Blue Oyster Gallery
“Odours are invested with cultural values and employed by societies as a means of and model for defining and interacting with the world. The intimate, emotionally charged nature of the olfactory experience ensures that such value-coded odours are interiorized by the members of society in a deeply personal way.” Constance Classen, David Howes, and Anthony Synnott in Aroma: The Cultural History of Smell. Taylor & Francis. (1994): 3.
If we inhale another’s memories, might we understand each other differently or perhaps more deeply?

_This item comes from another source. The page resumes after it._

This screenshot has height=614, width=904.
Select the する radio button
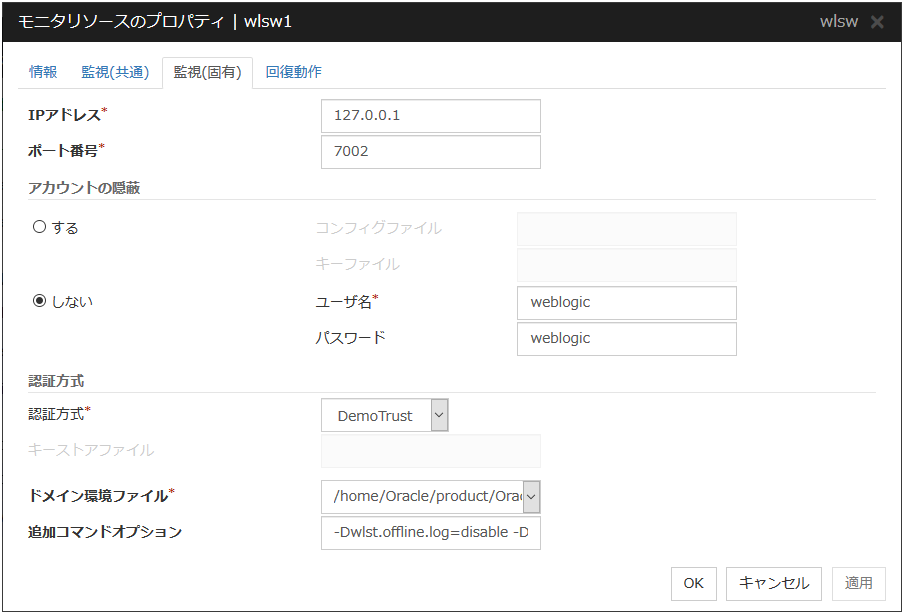[40, 227]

Osmologies brings together a series of olfactory “portraits” drawn from inhabitants of the same Aotearoa city from a range of ethnic, sensory, gender and neurodiverse backgrounds. Using the intimate sense of smell, it invites an embodied transfer of personal and cultural sensory experiences mingling in the shared space of the gallery.
The memories blended within each olfactory composition can expose histories less known, what is passed over when predominant, Western-centric biographical methods are used for documentation, such as writing and visual depiction. Insights gleaned from each of Jo Burzynska’s ‘smell histories’ can offer a challenge to conventional views on how smell operates – its supposed objectivity and inability to hold wider meanings.
Buzynska’s olfactory portraits interact with interiors rather than the exteriors or surfaces picked up by visual sight. They resist containment and so subtly mix with each other, making a larger, immaterial central work in which experiences coalesce.